PROBLEM TO SOLVE>
Begin at the line that has "Image resolution: width=1316" and stop after the line that has "Instruction: Toggle the". Write those items out again, requests included, adding -6 to every coordinate in the answers and leaving out the pictures.

MATERIAL FOR THE TASK>
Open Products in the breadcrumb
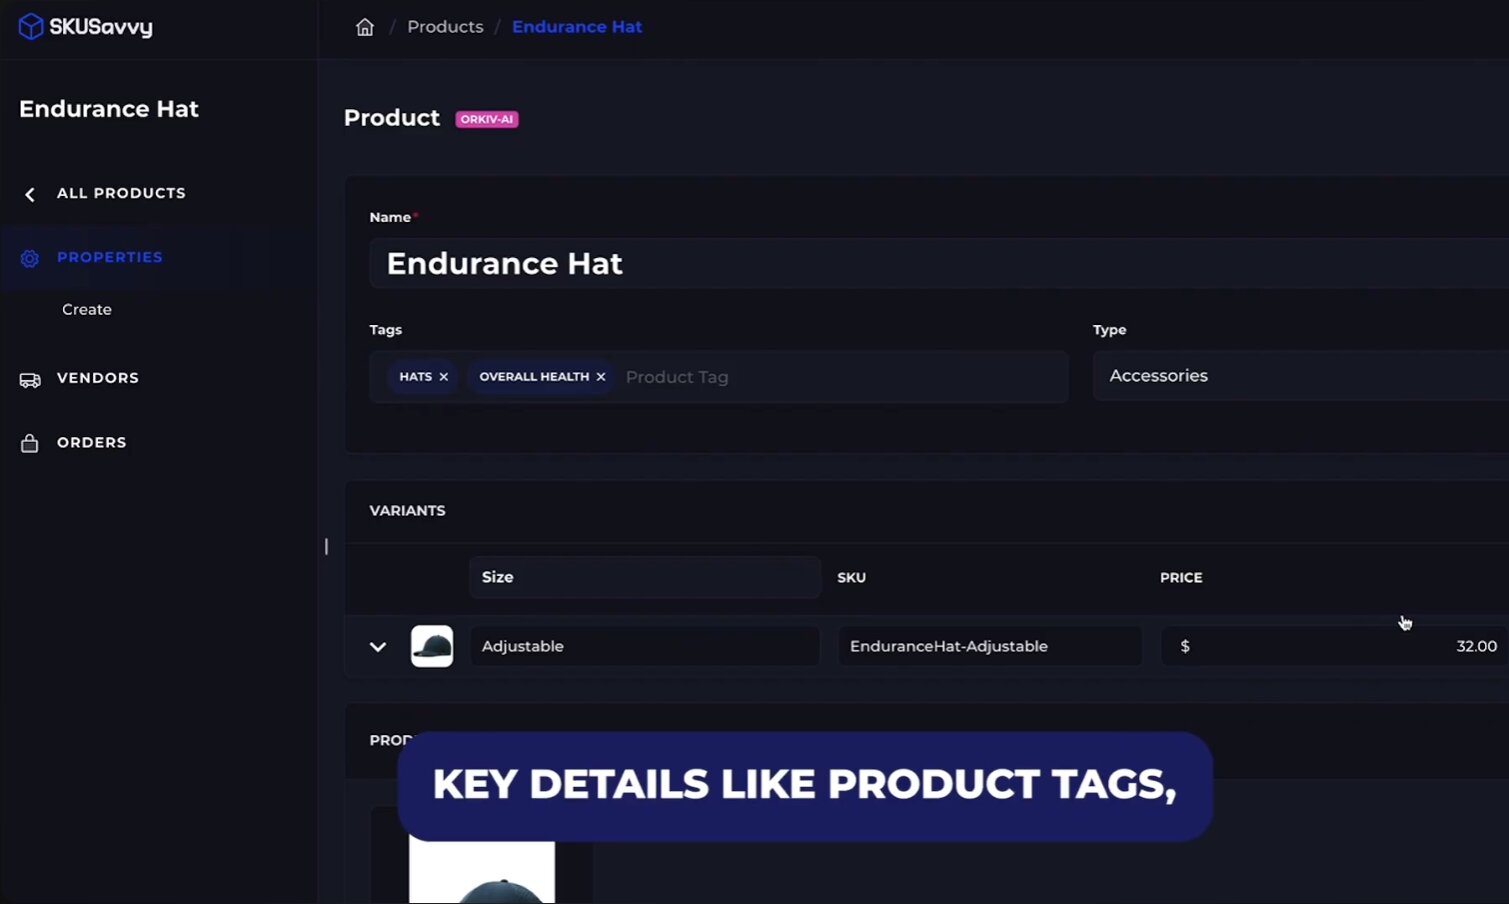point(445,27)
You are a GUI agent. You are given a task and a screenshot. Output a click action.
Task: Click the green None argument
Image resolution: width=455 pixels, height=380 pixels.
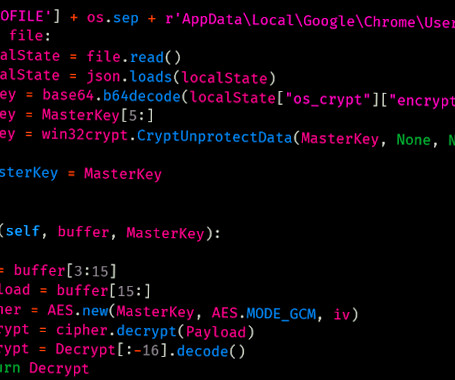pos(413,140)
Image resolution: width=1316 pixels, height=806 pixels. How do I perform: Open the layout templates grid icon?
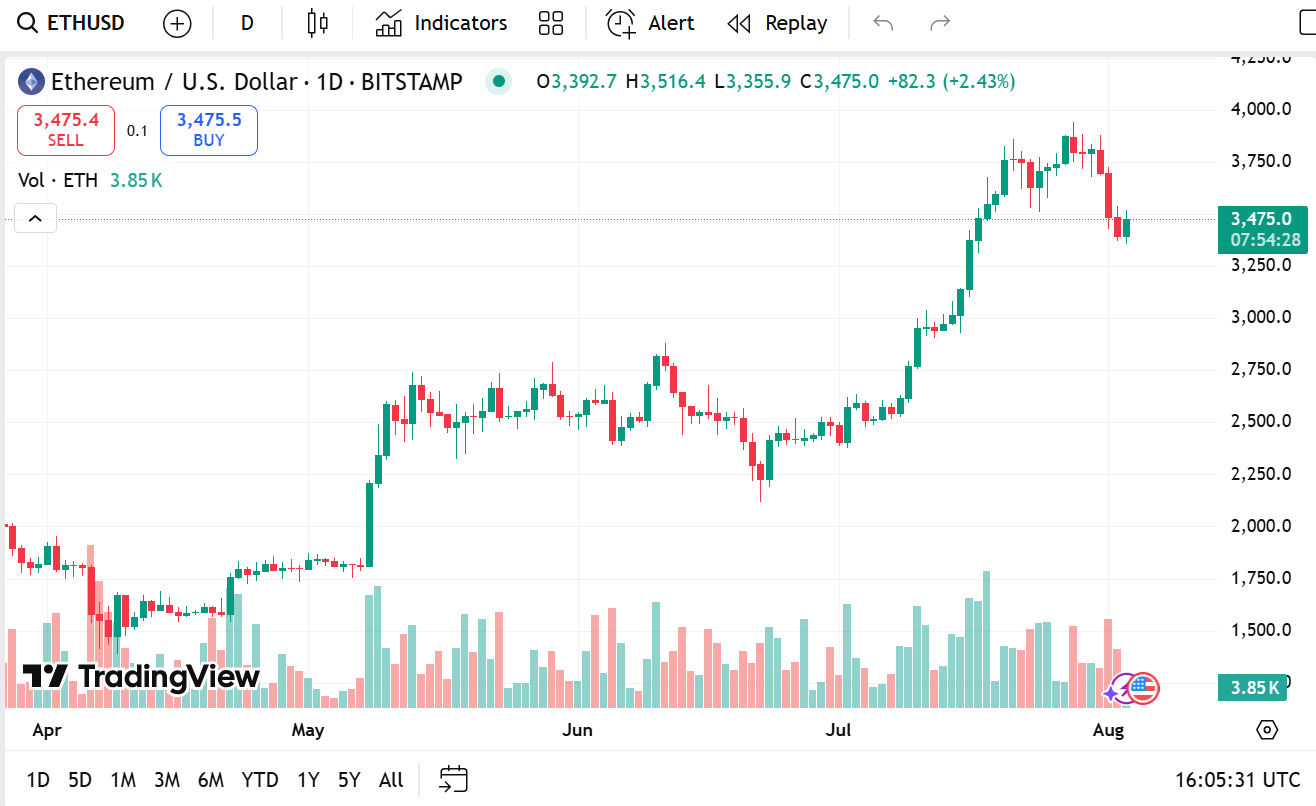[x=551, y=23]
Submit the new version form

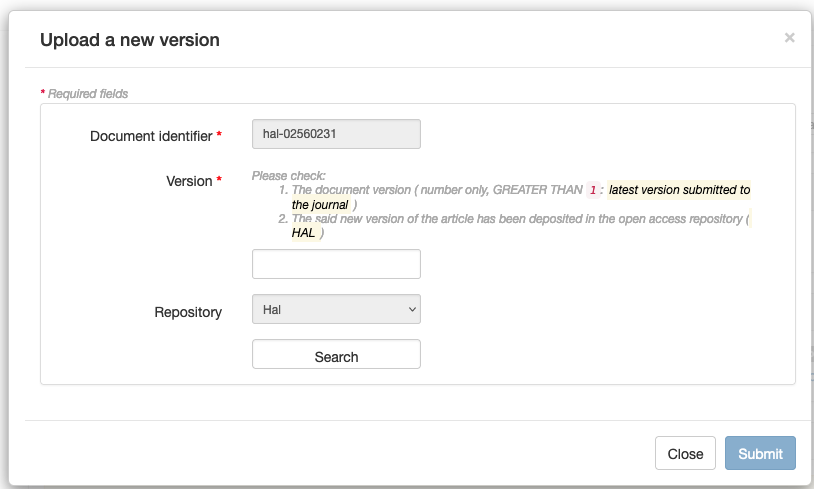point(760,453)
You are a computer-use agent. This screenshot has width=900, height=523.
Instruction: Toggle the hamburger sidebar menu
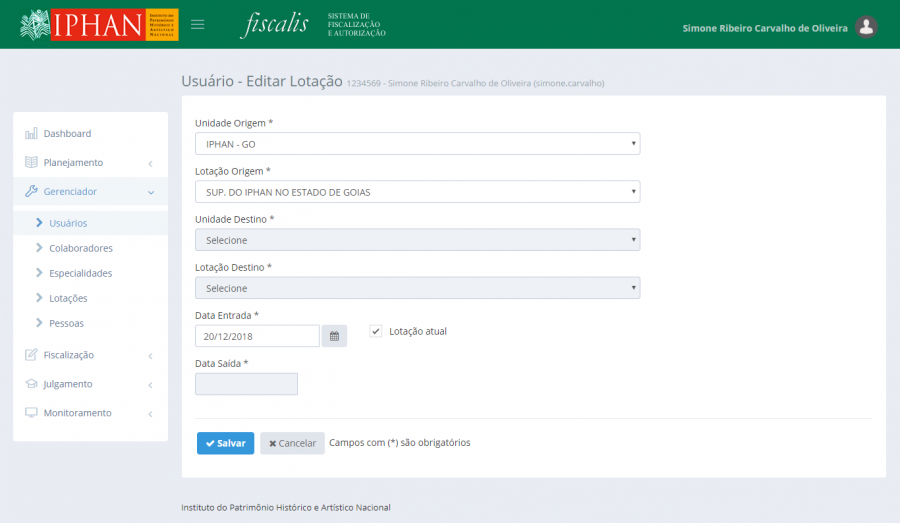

---

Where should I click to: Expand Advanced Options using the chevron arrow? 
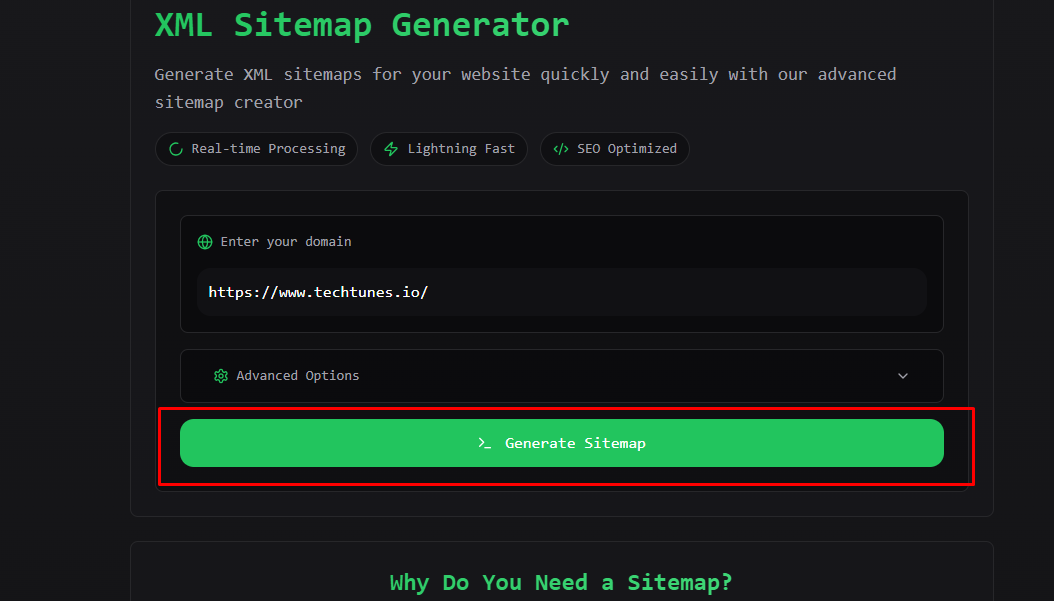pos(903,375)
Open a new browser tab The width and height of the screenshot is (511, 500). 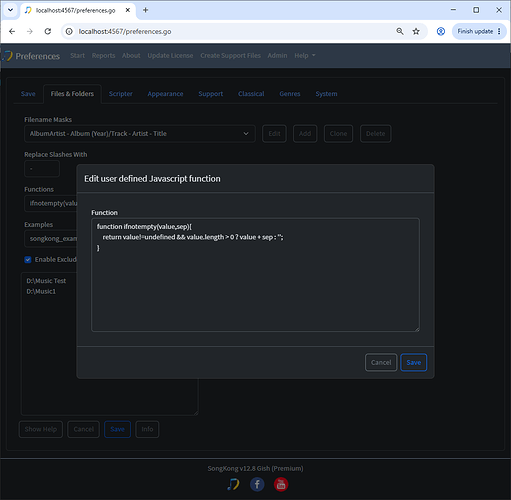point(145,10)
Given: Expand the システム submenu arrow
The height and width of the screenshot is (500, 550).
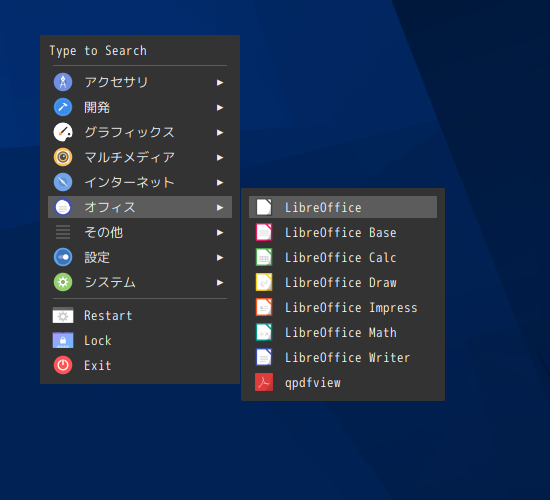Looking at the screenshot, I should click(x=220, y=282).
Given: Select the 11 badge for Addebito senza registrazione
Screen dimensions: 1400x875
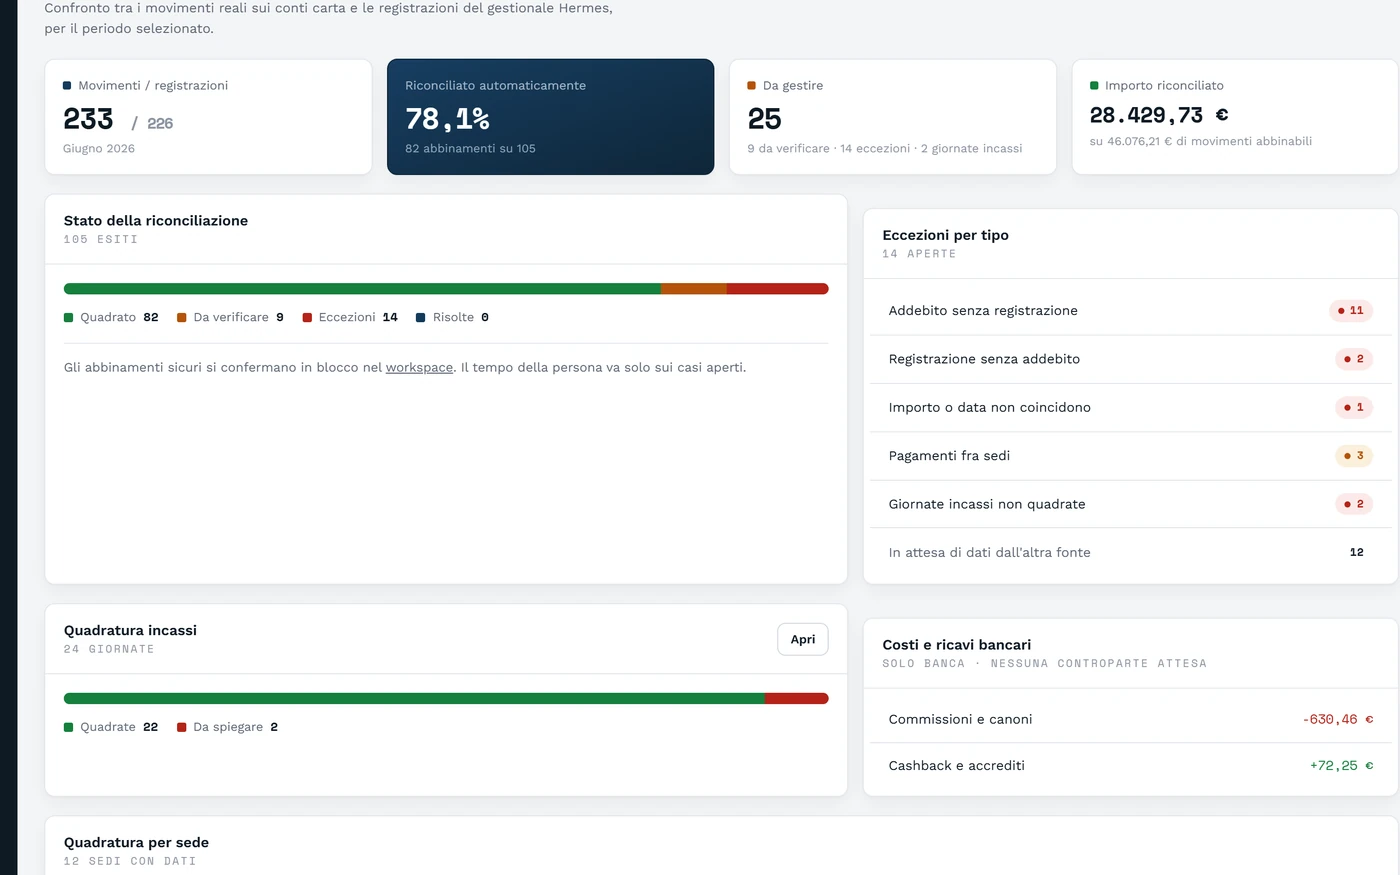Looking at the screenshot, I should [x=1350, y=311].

THE RESULT>
Image resolution: width=1316 pixels, height=806 pixels. How do I perform: Open the layout templates grid icon?
[x=545, y=17]
Submit the new version form

point(754,447)
You are a computer-use agent. This screenshot has width=900, height=523.
Instruction: Toggle the hamburger sidebar menu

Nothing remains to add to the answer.